--- START OF STORED DATA ---

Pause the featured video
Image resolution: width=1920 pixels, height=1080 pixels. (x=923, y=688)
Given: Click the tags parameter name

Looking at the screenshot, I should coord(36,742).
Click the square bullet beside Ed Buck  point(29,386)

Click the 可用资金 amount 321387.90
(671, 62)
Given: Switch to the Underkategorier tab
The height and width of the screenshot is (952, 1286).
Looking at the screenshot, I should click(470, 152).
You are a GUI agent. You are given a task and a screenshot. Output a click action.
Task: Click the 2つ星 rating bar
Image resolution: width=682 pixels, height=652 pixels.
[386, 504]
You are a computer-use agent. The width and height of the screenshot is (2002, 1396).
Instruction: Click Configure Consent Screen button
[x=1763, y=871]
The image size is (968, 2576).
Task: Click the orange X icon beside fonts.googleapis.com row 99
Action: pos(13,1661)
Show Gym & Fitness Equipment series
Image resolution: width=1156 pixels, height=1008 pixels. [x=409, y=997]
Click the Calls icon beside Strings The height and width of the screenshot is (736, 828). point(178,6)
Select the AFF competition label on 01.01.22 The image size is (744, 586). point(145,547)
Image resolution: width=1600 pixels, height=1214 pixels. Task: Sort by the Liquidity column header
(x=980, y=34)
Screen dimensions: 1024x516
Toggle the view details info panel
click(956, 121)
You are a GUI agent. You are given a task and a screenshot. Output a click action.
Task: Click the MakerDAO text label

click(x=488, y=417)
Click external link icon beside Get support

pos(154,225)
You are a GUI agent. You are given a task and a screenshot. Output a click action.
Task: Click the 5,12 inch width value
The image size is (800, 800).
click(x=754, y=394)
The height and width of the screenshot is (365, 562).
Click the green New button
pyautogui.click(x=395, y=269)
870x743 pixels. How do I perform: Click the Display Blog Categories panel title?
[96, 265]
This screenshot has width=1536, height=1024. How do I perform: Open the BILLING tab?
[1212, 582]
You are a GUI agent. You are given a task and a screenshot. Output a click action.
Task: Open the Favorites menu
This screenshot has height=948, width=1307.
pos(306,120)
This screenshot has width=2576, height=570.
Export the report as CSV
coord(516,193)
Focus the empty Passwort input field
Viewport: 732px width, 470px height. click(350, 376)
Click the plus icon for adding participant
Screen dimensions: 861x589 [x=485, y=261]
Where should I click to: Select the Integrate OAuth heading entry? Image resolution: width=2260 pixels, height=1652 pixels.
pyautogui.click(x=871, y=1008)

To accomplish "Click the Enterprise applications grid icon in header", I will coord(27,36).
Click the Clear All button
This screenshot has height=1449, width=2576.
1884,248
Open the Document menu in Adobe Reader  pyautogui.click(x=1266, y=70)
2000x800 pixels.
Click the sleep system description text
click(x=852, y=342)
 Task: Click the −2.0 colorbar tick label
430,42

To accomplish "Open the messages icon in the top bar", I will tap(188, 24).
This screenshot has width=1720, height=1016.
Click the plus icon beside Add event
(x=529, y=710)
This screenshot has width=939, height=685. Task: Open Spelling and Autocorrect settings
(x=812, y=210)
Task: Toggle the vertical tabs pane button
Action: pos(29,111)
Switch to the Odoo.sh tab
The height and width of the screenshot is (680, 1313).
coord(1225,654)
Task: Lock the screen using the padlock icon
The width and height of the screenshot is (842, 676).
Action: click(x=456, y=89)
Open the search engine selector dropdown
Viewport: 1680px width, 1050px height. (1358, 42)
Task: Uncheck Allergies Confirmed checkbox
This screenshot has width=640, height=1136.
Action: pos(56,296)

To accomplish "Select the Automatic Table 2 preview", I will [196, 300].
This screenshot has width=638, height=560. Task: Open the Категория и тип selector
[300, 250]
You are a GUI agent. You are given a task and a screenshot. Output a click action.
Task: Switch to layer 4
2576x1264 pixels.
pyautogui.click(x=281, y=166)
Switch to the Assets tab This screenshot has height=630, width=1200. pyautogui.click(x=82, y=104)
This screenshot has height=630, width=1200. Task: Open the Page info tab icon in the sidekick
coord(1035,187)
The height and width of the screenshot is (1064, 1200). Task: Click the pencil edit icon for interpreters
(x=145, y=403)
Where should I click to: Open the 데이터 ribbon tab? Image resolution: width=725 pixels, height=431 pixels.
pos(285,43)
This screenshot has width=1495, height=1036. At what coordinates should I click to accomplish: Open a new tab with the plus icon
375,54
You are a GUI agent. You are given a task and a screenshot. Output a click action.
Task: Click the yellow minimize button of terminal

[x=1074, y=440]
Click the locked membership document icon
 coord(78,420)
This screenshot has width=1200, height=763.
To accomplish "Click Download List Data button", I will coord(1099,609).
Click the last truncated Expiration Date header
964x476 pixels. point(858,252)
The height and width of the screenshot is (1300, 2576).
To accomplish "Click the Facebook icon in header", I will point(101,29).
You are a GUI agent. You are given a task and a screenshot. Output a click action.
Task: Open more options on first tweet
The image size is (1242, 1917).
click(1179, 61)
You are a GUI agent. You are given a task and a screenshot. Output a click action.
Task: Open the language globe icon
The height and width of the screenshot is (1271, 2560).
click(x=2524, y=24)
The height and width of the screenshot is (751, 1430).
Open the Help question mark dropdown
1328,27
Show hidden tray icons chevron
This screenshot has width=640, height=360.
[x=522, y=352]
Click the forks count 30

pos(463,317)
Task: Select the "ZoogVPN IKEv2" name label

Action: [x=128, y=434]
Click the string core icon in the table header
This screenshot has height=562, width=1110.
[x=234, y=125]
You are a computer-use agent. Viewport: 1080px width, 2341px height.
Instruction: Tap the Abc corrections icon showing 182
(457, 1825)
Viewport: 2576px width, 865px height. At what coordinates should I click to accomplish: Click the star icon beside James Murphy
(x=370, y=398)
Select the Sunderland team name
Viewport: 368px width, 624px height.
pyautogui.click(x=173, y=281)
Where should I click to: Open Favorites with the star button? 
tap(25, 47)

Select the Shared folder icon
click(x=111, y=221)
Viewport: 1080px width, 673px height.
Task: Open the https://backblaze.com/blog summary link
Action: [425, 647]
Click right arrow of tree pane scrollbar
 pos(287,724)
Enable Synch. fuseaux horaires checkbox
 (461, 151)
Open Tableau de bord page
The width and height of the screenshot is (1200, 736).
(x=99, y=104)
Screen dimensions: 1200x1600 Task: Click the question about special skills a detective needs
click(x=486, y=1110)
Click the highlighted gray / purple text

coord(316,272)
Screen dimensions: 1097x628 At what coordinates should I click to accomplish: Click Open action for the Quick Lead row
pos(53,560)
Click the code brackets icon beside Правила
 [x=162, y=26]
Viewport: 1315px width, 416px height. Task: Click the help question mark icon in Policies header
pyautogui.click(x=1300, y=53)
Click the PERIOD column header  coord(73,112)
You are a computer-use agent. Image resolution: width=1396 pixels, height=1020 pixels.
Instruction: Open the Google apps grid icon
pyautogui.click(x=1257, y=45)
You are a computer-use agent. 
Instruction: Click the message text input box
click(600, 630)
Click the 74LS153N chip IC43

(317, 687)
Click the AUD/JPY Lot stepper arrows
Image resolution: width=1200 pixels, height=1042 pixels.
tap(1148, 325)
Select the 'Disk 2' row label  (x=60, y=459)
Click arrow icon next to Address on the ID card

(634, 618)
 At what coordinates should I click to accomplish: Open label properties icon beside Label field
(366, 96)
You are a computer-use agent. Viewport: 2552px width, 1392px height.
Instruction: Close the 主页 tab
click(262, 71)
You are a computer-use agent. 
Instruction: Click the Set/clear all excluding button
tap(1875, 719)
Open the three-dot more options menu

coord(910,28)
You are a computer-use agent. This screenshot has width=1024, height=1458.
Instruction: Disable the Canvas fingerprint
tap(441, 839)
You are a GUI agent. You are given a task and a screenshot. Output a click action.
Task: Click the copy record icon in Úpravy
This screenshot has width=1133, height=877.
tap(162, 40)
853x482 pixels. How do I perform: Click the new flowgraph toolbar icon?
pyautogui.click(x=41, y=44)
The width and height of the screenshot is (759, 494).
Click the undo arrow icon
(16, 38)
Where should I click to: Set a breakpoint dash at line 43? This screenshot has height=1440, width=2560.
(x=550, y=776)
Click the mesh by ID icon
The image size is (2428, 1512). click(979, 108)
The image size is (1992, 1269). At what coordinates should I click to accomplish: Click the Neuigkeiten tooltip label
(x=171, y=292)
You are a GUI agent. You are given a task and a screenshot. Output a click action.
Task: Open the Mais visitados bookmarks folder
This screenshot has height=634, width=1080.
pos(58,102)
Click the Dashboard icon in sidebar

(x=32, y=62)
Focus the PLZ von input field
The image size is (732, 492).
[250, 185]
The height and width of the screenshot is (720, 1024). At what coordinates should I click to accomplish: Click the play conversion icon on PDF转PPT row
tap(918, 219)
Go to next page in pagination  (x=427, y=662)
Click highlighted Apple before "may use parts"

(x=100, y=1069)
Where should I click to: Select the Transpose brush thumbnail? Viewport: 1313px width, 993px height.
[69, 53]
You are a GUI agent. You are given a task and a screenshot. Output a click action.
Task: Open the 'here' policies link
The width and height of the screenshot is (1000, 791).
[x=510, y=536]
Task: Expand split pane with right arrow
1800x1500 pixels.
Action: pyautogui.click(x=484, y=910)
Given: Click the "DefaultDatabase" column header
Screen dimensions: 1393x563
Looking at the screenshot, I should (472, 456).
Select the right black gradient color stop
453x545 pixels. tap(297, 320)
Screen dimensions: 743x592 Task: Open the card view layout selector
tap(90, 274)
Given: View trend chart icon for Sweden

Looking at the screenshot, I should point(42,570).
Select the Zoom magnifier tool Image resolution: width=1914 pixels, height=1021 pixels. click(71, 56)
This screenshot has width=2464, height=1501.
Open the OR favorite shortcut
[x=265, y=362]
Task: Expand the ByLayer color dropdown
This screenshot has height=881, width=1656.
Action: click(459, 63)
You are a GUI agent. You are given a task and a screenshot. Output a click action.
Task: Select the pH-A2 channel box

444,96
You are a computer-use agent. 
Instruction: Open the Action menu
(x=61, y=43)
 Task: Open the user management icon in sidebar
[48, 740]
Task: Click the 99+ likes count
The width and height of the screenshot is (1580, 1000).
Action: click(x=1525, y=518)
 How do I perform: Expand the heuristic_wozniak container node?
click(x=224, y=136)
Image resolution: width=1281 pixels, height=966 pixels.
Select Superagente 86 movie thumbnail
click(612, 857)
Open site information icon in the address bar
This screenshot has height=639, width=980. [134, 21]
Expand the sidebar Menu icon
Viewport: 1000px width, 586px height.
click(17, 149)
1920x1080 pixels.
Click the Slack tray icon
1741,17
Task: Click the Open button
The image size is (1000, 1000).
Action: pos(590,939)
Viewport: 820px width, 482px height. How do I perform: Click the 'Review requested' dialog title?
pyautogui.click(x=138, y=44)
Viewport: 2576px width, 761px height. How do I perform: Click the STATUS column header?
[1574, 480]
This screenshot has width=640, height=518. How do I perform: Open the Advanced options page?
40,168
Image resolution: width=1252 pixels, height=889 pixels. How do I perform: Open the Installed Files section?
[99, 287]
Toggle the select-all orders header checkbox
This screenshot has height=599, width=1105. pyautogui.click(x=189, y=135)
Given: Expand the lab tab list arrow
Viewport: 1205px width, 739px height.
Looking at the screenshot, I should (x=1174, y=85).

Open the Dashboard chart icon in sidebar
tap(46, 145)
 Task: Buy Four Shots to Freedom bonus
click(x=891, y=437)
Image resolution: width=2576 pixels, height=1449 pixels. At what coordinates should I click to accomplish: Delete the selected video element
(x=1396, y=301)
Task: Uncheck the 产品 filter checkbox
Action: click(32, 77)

--- END OF STORED DATA ---

Could you copy out the data word for word, starting at its first line and ending at the line that contains "Image resolution: width=1156", with that line included?

Pause the featured video
Image resolution: width=1920 pixels, height=1080 pixels. (x=923, y=688)
Given: Click the tags parameter name

Looking at the screenshot, I should coord(36,742).
Click the square bullet beside Ed Buck  point(29,386)

Click the 可用资金 amount 321387.90
(671, 62)
Given: Switch to the Underkategorier tab
The height and width of the screenshot is (952, 1286).
Looking at the screenshot, I should click(470, 152).
You are a GUI agent. You are given a task and a screenshot. Output a click action.
Task: Click the 2つ星 rating bar
Image resolution: width=682 pixels, height=652 pixels.
[386, 504]
You are a computer-use agent. The width and height of the screenshot is (2002, 1396).
Instruction: Click Configure Consent Screen button
[x=1763, y=871]
The image size is (968, 2576).
Task: Click the orange X icon beside fonts.googleapis.com row 99
Action: pos(13,1661)
Show Gym & Fitness Equipment series
Image resolution: width=1156 pixels, height=1008 pixels. [x=409, y=997]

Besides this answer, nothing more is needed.